Moreover, because the relevant sections of the probation order and divorce decree were so explicit in their language, Mr. Rex should have known that his son's consent would not excuse a violation of these orders at any time. Only a court could set aside Mr. Rex's obligations under these orders. Because his son's permission to enter the residence does not constitute "effective consent" for purposes of the criminal trespass statute, any subsequent search of the residence would be considered unlawful. See id.; State v. Hobbs, 824 S.W.2d 317, 318 (Tex. App.-- San Antonio 1992, pet. ref'd) (evidence obtained by law enforcement officials by virtue of their criminal trespass was subject to suppression under Article 38.23 of the Texas Code of Criminal Procedure).

CONCLUSION

Finding that the trial court did not err in suppressing the evidence, we affirm the trial court's order.

Catherine Stone, Justice

DO NOT PUBLISH

1. Mr. Rex was on felony probation for committing aggravated assault on his ex-wife at the time of his search. A term of Mr. Rex's probation instructed him not to have any contact with Mrs. Rex, either in person, by telephone or other means of communication, directly or indirectly. In addition, Mr. Rex was subject to a divorce decree that prohibited him from coming within 300 feet of, entering, or remaining on the premises of the residence of his ex-wife.

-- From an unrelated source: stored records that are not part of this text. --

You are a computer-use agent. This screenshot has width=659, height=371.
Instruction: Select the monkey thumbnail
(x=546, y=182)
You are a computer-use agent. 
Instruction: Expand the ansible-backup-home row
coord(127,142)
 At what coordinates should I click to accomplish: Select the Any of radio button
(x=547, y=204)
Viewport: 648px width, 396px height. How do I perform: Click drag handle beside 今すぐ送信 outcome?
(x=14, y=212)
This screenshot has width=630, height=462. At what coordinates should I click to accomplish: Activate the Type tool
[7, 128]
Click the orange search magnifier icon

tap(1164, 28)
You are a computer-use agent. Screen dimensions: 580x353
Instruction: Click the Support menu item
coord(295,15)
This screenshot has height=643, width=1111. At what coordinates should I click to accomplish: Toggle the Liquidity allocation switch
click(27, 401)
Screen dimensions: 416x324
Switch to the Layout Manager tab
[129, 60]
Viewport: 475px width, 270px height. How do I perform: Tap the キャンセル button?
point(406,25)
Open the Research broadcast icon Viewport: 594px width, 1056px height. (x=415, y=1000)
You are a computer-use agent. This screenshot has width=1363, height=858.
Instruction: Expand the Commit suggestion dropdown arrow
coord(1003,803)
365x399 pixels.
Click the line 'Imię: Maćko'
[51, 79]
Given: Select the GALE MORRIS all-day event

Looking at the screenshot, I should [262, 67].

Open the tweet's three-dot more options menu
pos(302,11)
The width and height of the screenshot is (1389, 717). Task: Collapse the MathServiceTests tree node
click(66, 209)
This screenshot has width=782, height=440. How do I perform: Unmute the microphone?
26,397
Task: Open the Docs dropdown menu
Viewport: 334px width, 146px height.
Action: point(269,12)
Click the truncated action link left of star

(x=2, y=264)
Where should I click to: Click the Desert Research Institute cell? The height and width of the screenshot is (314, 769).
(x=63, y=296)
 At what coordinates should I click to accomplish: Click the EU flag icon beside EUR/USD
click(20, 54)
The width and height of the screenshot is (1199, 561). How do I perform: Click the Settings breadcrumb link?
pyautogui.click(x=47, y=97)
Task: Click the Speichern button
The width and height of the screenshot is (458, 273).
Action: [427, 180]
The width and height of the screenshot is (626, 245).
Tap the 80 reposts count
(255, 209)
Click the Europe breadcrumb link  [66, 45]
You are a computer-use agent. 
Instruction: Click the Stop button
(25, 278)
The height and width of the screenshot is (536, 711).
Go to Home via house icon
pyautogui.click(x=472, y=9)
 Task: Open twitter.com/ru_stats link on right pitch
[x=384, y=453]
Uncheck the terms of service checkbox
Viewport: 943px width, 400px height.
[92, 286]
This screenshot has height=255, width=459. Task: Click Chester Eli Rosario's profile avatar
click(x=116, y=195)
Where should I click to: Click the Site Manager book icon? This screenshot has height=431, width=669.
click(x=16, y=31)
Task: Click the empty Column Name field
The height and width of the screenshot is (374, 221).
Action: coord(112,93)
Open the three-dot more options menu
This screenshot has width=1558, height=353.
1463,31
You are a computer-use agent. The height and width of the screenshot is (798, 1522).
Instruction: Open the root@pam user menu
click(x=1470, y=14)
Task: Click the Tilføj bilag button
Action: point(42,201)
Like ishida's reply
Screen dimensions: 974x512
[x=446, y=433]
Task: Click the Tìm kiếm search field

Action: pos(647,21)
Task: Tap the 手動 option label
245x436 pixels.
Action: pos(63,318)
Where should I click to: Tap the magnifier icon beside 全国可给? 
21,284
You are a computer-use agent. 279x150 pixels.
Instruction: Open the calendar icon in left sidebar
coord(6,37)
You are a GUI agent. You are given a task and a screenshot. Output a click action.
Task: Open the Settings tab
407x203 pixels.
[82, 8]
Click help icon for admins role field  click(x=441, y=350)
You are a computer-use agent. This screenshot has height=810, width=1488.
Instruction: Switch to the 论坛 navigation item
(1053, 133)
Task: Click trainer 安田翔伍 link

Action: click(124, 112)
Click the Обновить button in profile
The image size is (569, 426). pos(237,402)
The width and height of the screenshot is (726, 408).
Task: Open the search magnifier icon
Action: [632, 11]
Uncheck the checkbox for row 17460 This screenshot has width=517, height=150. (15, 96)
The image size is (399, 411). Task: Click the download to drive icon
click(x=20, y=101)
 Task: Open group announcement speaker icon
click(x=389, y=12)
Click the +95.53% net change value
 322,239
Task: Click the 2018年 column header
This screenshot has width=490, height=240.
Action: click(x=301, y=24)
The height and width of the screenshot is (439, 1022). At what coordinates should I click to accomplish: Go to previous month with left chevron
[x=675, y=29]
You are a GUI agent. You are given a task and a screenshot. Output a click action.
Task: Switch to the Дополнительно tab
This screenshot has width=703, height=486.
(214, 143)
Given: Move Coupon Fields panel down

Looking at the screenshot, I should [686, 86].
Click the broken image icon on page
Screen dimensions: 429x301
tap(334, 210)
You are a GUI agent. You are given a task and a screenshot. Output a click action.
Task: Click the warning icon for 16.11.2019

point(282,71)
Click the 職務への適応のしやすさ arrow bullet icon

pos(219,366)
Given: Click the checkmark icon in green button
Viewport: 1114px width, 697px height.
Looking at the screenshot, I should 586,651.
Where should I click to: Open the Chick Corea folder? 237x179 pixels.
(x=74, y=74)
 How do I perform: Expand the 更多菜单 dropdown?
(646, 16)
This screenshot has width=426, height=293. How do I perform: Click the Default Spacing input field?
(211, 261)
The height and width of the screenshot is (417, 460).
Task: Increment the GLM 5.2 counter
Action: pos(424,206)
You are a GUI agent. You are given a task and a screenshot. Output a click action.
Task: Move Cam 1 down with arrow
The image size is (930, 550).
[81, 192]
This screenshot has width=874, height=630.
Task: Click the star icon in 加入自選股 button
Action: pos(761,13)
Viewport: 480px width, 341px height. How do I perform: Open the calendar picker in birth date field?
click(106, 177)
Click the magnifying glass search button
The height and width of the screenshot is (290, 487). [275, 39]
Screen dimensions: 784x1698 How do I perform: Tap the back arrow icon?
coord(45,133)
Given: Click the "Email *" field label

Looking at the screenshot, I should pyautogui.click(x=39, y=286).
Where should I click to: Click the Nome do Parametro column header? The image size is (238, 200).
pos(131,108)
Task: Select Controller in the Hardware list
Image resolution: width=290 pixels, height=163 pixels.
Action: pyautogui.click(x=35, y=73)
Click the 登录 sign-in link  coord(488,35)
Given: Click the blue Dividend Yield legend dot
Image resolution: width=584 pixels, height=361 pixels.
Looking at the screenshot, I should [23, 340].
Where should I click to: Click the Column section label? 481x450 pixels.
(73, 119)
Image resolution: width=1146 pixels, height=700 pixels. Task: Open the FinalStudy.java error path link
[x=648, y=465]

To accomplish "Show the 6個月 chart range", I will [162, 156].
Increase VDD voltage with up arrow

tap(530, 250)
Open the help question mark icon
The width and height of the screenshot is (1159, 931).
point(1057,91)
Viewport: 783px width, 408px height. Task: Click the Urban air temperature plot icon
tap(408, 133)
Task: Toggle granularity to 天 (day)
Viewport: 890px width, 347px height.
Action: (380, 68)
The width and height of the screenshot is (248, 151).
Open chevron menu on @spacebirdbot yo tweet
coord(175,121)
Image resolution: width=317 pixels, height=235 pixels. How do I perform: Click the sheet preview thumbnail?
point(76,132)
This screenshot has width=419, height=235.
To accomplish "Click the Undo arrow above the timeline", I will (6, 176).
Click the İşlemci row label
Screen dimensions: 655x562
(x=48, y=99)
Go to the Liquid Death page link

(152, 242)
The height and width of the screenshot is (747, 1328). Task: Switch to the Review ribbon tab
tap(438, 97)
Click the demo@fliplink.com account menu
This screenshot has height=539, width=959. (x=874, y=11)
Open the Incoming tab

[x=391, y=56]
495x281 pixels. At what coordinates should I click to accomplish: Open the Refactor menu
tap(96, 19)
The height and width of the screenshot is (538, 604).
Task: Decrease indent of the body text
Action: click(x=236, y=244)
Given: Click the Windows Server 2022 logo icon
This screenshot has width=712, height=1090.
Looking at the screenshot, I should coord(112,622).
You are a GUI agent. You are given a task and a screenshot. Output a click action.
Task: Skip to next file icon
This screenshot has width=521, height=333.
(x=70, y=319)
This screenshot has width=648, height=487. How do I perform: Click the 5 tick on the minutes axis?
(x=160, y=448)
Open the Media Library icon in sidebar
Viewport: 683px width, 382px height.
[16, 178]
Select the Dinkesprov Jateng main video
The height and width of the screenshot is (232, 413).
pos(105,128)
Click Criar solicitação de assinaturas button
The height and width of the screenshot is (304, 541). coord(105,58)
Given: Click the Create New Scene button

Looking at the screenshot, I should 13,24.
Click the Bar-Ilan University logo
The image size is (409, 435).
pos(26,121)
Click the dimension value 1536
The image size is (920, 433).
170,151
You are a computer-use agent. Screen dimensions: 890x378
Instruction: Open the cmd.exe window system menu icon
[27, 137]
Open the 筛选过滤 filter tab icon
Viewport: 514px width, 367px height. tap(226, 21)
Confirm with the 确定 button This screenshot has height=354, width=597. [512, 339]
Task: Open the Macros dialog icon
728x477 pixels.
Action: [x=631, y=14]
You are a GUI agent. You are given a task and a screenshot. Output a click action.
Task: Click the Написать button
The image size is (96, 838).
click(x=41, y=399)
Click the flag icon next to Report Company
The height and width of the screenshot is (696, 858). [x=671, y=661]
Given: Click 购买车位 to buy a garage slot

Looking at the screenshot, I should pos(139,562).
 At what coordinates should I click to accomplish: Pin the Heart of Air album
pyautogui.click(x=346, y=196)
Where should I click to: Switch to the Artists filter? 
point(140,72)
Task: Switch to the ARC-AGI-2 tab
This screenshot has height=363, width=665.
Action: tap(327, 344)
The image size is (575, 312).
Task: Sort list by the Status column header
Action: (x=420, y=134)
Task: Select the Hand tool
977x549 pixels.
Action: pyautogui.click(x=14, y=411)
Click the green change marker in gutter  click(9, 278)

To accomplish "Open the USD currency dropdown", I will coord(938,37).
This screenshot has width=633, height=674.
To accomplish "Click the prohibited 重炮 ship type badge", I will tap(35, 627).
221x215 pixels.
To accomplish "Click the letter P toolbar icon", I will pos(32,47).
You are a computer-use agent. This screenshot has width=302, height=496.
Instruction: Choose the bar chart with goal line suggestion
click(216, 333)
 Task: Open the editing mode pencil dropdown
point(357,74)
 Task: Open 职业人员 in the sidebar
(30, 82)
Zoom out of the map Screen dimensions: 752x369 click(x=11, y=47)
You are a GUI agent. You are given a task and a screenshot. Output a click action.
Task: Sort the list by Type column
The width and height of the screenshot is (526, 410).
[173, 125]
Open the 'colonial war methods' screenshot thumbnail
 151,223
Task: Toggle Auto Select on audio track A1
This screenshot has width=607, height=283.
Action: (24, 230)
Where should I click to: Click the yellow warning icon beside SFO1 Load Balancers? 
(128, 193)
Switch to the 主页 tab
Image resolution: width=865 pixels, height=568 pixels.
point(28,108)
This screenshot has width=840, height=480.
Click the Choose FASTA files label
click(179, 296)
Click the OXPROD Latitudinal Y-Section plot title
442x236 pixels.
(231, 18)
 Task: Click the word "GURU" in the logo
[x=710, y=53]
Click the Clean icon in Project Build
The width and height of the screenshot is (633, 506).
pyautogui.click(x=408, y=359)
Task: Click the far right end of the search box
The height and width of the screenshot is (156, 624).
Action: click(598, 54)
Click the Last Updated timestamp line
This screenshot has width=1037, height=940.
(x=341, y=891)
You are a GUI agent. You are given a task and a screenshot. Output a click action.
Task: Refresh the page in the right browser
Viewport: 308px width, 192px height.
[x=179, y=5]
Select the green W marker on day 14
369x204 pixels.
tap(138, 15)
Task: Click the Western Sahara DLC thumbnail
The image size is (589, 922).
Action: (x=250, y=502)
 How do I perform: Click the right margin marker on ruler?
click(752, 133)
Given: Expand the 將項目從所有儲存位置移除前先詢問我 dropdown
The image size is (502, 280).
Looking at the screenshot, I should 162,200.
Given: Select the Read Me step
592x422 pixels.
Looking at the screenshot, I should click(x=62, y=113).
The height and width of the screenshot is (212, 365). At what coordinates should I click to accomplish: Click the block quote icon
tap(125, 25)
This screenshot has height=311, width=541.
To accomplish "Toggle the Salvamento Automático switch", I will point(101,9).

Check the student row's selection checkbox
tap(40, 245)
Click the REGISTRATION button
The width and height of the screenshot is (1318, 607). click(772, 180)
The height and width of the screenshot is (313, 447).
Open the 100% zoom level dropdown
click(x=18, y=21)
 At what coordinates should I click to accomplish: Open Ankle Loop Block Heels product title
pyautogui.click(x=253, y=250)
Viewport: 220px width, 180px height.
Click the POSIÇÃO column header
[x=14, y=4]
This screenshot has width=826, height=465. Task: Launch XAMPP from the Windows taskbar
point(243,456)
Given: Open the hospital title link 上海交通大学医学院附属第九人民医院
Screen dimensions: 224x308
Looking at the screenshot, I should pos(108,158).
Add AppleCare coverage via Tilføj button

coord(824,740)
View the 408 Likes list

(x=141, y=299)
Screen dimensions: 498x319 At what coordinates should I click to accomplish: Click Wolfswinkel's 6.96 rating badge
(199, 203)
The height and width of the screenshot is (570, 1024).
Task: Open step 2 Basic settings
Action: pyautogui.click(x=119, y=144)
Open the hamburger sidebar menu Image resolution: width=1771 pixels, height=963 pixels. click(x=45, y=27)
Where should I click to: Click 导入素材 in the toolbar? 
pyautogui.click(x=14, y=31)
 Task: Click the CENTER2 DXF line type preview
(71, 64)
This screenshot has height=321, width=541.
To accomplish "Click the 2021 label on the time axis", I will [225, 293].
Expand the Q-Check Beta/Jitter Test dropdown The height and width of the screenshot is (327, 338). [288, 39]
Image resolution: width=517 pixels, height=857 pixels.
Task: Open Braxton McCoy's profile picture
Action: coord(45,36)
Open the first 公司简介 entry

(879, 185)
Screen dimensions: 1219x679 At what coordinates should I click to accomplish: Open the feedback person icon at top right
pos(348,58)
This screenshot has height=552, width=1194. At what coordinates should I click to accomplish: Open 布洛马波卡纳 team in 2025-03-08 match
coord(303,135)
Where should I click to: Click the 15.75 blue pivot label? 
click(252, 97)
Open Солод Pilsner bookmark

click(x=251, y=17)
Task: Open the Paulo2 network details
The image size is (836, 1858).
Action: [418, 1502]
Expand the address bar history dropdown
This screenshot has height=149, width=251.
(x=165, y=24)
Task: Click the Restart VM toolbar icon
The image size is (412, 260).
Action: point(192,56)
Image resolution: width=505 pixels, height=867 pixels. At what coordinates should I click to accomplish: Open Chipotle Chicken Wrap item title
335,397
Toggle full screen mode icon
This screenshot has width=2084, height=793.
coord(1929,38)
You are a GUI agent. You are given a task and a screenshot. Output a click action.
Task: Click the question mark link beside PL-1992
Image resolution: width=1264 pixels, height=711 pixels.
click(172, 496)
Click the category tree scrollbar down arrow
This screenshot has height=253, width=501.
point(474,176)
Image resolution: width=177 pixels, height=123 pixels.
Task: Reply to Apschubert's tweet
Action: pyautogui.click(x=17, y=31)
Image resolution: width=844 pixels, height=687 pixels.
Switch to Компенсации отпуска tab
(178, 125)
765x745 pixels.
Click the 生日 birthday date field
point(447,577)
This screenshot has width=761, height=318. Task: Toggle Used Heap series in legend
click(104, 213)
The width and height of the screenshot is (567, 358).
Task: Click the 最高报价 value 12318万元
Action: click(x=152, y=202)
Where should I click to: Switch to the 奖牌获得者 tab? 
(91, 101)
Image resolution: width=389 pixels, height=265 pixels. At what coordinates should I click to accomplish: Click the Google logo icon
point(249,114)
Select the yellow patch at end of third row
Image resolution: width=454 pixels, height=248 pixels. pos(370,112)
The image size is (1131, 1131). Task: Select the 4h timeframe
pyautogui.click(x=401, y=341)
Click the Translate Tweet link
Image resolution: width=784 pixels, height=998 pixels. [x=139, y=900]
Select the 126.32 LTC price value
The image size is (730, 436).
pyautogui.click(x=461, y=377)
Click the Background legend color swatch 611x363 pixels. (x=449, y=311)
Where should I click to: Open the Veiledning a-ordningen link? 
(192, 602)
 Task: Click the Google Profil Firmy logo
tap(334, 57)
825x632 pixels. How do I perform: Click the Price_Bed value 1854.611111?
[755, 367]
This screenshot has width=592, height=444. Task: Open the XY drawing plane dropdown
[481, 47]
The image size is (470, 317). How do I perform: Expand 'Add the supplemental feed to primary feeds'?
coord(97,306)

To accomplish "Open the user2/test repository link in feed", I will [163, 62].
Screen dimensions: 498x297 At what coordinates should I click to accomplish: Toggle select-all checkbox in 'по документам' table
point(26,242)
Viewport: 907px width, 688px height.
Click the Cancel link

2. The State cites the following cases in support of this proposition: Isam v. State, 582 S.W.2d 441, 444 (Tex. Crim. App. 1979); Joseph v. State, 3 S.W.3d 627, 635 (Tex. App.-- Houston[14th Dist.] 1999, no pet.); DeJesus v. State, 917 S.W.2d 458 (Tex. App.-- Houston[14th Dist.] 1996, pet. ref'd); Pope v. State, 635 S.W.2d 815 (Tex. App.-- Dallas 1982, no pet.); Saenz v. State, 632 S.W.2d 793, 795 (Tex. App.-- Houston[14th Dist.] 1982, pet. ref'd).